Re: [Qemu-devel] [PATCH] spapr: make sure RMA is in first mode of first memory node

2013-11-04 Thread Benjamin Herrenschmidt
On Tue, 2013-11-05 at 00:11 +1100, Alexey Kardashevskiy wrote:
> Question about english - is "the single RMA" equal to "the only RMA"?

Yes.

Ben.




Re: [Qemu-devel] [PATCH] spapr: make sure RMA is in first mode of first memory node

2013-11-04 Thread Alexey Kardashevskiy
On 11/05/2013 12:19 AM, Peter Maydell wrote:
> On 4 November 2013 13:11, Alexey Kardashevskiy  wrote:
>> PAPR says in "Hypervisor Call Functions":
>>
>> "Logical addresses start at zero. When control is initially passed to the
>> OS from the platform, the first region is the
>> single RMA. The first region has logical region identifier of zero. This
>> first region is specified by the first address -
>> length pair of the “reg” property of the /memory node of the OF device tree."
>>
>>
>> Question about english - is "the single RMA" equal to "the only RMA"?
> 
> No. "the single RMA" is weird English and to me implies
> that it's a term that's been defined earlier or at least
> that there is some surrounding context that would make it
> make more sense (eg some contrasting definition of
> "single RMA" vs "double RMA").


Oh. Some more context then:

"14.1.1 Real Mode Accesses
When the OS controlling an LPAR runs with address translation turned off
(MSRDR or MSRIR bit(s) =0) (real mode)
the LPAR hardware translates the memory addresses to an LPAR unique area
known as the Real Mode Area (RMA).
When control is initially passed to the OS from the platform, the RMA
starts at the LPAR's logical address 0 and is the
first logical memory block reported in the LPAR’s device tree. In general,
the RMA is a subset of the LPAR's logical
address space. Attempting a non relocated access beyond the bounds of the
RMA results in an storage interrupt
(ISI/DSI depending upon instruction or data reference). The RMA hardware
translation scheme is platform dependent.
The options are given below."


-- 
Alexey



Re: [Qemu-devel] [PATCH] spapr: make sure RMA is in first mode of first memory node

2013-11-04 Thread Peter Maydell
On 4 November 2013 13:11, Alexey Kardashevskiy  wrote:
> PAPR says in "Hypervisor Call Functions":
>
> "Logical addresses start at zero. When control is initially passed to the
> OS from the platform, the first region is the
> single RMA. The first region has logical region identifier of zero. This
> first region is specified by the first address -
> length pair of the “reg” property of the /memory node of the OF device tree."
>
>
> Question about english - is "the single RMA" equal to "the only RMA"?

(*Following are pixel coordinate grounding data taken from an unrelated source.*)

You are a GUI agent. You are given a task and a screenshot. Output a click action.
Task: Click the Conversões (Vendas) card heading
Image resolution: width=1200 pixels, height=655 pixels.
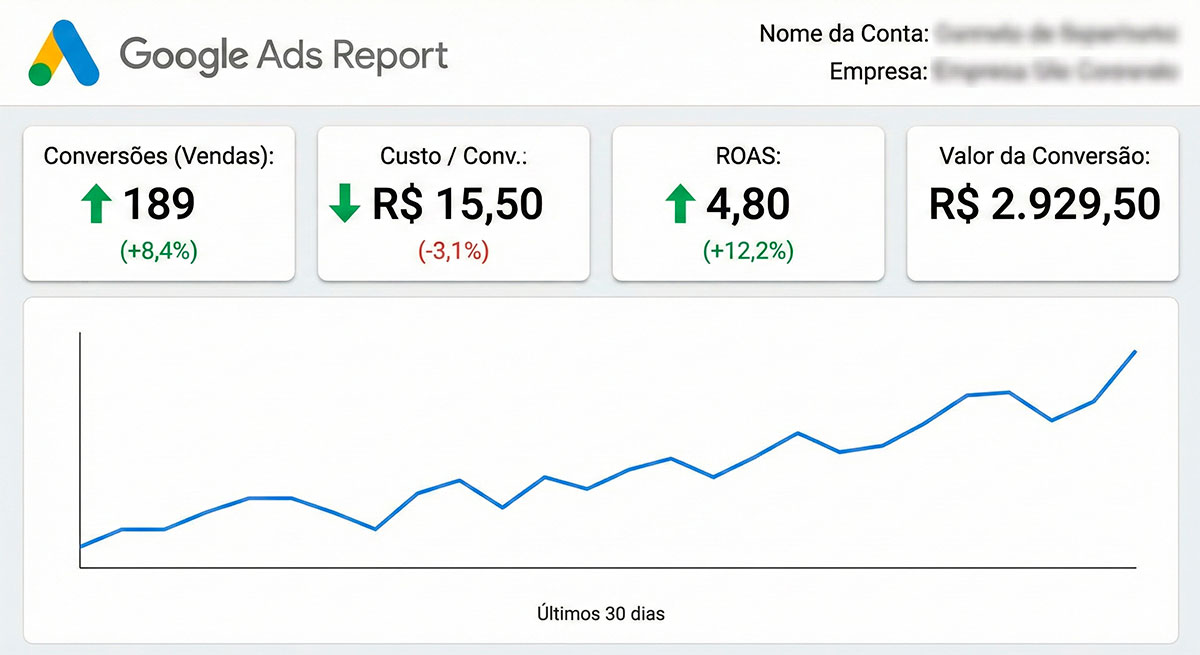click(x=159, y=155)
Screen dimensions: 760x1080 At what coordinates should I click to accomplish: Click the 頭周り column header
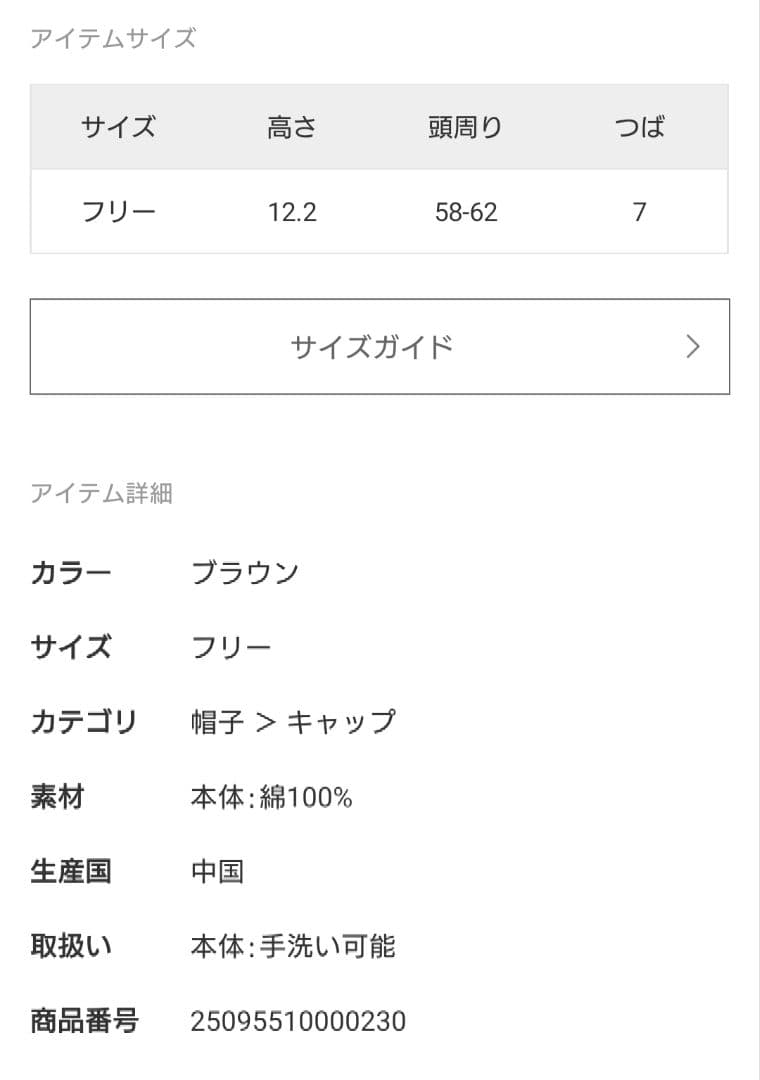[x=465, y=128]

No. "the single RMA" is weird English and to me implies
that it's a term that's been defined earlier or at least
that there is some surrounding context that would make it
make more sense (eg some contrasting definition of
"single RMA" vs "double RMA").

-- PMM



Re: [Qemu-devel] [PATCH] spapr: make sure RMA is in first mode of first memory node

2013-11-04 Thread Alexey Kardashevskiy
On 11/04/2013 10:50 PM, Thomas Huth wrote:
> On Mon, 4 Nov 2013 12:28:12 +0100
> Alexander Graf  wrote:
> 
>>
>> On 04.11.2013, at 11:55, Benjamin Herrenschmidt  
>> wrote:
>>
>>> On Mon, 2013-11-04 at 11:44 +0100, Alexander Graf wrote:
 On 01.11.2013, at 11:21, Alexey Kardashevskiy  wrote:

> SLOF gets really confused if RTAS/device-tree and everything else
> what SLOF can use is not in the very first block of the very first
> memory node.
>
> This makes sure that the RMA area is where SLOF expects it to be.
>
> Cc: Benjamin Herrenschmidt 
> Cc: Nikunj A Dadhania 
> Signed-off-by: Alexey Kardashevskiy 
> ---
> hw/ppc/spapr.c | 8 +++-
> 1 file changed, 7 insertions(+), 1 deletion(-)
>
> diff --git a/hw/ppc/spapr.c b/hw/ppc/spapr.c
> index 09dc635..09a5d94 100644
> --- a/hw/ppc/spapr.c
> +++ b/hw/ppc/spapr.c
> @@ -1113,7 +1113,7 @@ static void ppc_spapr_init(QEMUMachineInitArgs 
> *args)
>int i;
>MemoryRegion *sysmem = get_system_memory();
>MemoryRegion *ram = g_new(MemoryRegion, 1);
> -hwaddr rma_alloc_size;
> +hwaddr rma_alloc_size, node0_size;
>uint32_t initrd_base = 0;
>long kernel_size = 0, initrd_size = 0;
>long load_limit, rtas_limit, fw_size;
> @@ -1154,6 +1154,12 @@ static void ppc_spapr_init(QEMUMachineInitArgs 
> *args)
>spapr->rma_size = MIN(spapr->rma_size, 0x1000);
>}
>}
> +/*
> + * SLOF gets confused if RMA resides not in the first block
> + * of the first memory node so let's fix it.
> + */
> +node0_size = (nb_numa_nodes > 1) ? node_mem[0] : ram_size;
> +spapr->rma_size = MIN(spapr->rma_size, node0_size);
 So if I create a NUMA node of 4MB that will be my RMA? That sounds pretty 
 broken, especially on 970.

 Why does SLOF have any issues with NUMA memory nodes? It can just ignore 
 them, no?
>>>
>>> Because the only way SLOF knows about the RMA is by using the first
>>> "reg" entry of the first memory node and that's *all* SLOF knows about.
>>>
>>> If we start putting things like the DT, SLOF itself, etc... outside of
>>> that region, it will crash.
> 
> Ok, the question is whether this is a bug in SLOF and should be fixed
> there or whether the RMA should really be limited to the RAM of the
> first node only.


PAPR says in "Hypervisor Call Functions":

"Logical addresses start at zero. When control is initially passed to the
OS from the platform, the first region is the
single RMA. The first region has logical region identifier of zero. This
first region is specified by the first address -
length pair of the “reg” property of the /memory node of the OF device tree."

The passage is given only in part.